┌─ Bloco de texto
Você se lembra da última vez em que jantou com seus amigos e saiu com a sensação de que comeu mais do que deveria? Ou quando evitou pedir sobremesa porque ninguém mais na mesa quis?
Sempre que você estiver com a consciência pesada, pense em culpar as normas sociais da próxima vez. Várias décadas de pesquisa mostram que comemos mais quando estamos acompanhados e que seguimos o que e como os outros comem.
Mas como exatamente nossas companhias afetam o que comemos? E podemos nos beneficiar disso para reduzir o consumo de açúcares e gorduras e até mesmo perder peso?
Uma série de estudos conduzida pelo psicólogo americano John de Castro em 1980 lançou luz sobre as normas sociais quando comemos.
Em 1994, de Castro reuniu registros diários de cerca de 500 pessoas tanto em relação ao que comiam quanto ao contexto social em que essas refeições aconteciam – sozinhas ou acompanhadas.
Para a surpresa dele, as pessoas comiam mais em grupo do que quando estavam sozinhas.
Experimentos realizados por outros cientistas também revelaram que comemos até 40% mais sorvete e 10% mais massa e carne quando estamos acompanhados. De Castro chamou esse fenômeno de “facilitação social”, e o descreveu como “a influência mais importante e onipresente sobre a alimentação até então identificada”.
Refeições mais longas
O que aguça o nosso paladar quando comemos com outra pessoa? A fome, o humor e as interações sociais foram todos elementos desconsiderados por Castro e outros cientistas.
A razão é muito mais simples: estudos comprovaram que prolongamos o tempo durante o qual comemos quando estamos em grupo e, portanto, acabamos ingerindo mais comida nesses minutos extras.
Uma análise minuciosa feita em vários restaurantes mostrou que grupos mais numerosos desfrutam de refeições mais longas. Por outro lado, quando o horário das refeições é fixo, não houve mudança significativa na quantidade de comida ingerida.
Em um experimento de 2006, cientistas reuniram 132 pessoas e deram a elas 12 ou 36 minutos para comer biscoitos e pizza. Os participantes comeram sozinhos, em pares ou em grupos de quatro. Independentemente do tempo que levaram para comer, cada um ingeriu quantidade semelhante de comida.
Esse experimento forneceu uma das evidências mais fortes de que o maior tempo de refeição é a chave para entender por que comemos mais quando estamos acompanhados.
A conclusão parece óbvia, já que, quando jantamos com nossos amigos, costumamos demorar mais e, portanto, comer mais.
Quando estamos em grupo, também pedimos mais comida individualmente. Isso foi revelado a partir de observações em um restaurante italiano: quanto maior o grupo, mais massas e sobremesas cada pessoa pedia. Refeições desse tipo parecem nos deixar mais famintos, e acabamos cedendo à tentação mesmo antes de fazermos o pedido.
Essas constatações levaram C. Peter Herman, um cientista de alimentos, a propor sua “hipótese do banquete”: a indulgência é parte integrante das refeições sociais. Também socializamos a culpa, de forma que todos possamos comer mais sem nos preocupar com os excessos.
└─
◆ Ações necessárias ◆
1: De acordo com o texto sobre alimentação em companhia, quantas pessoas participaram do experimento de 2006?
2: Retorne, sem nenhuma alteração, o trecho do texto sobre alimentação em companhia que vai de "Em um experimento" até "portanto, comer mais.", inclusive.
┌─ Material fornecido
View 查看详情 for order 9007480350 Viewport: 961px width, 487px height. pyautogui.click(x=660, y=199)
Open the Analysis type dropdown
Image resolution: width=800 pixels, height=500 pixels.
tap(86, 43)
└─
◆ Respostas completas ◆
1: 132 pessoas.

2:
Em um experimento de 2006, cientistas reuniram 132 pessoas e deram a elas 12 ou 36 minutos para comer biscoitos e pizza. Os participantes comeram sozinhos, em pares ou em grupos de quatro. Independentemente do tempo que levaram para comer, cada um ingeriu quantidade semelhante de comida.
Esse experimento forneceu uma das evidências mais fortes de que o maior tempo de refeição é a chave para entender por que comemos mais quando estamos acompanhados.
A conclusão parece óbvia, já que, quando jantamos com nossos amigos, costumamos demorar mais e, portanto, comer mais.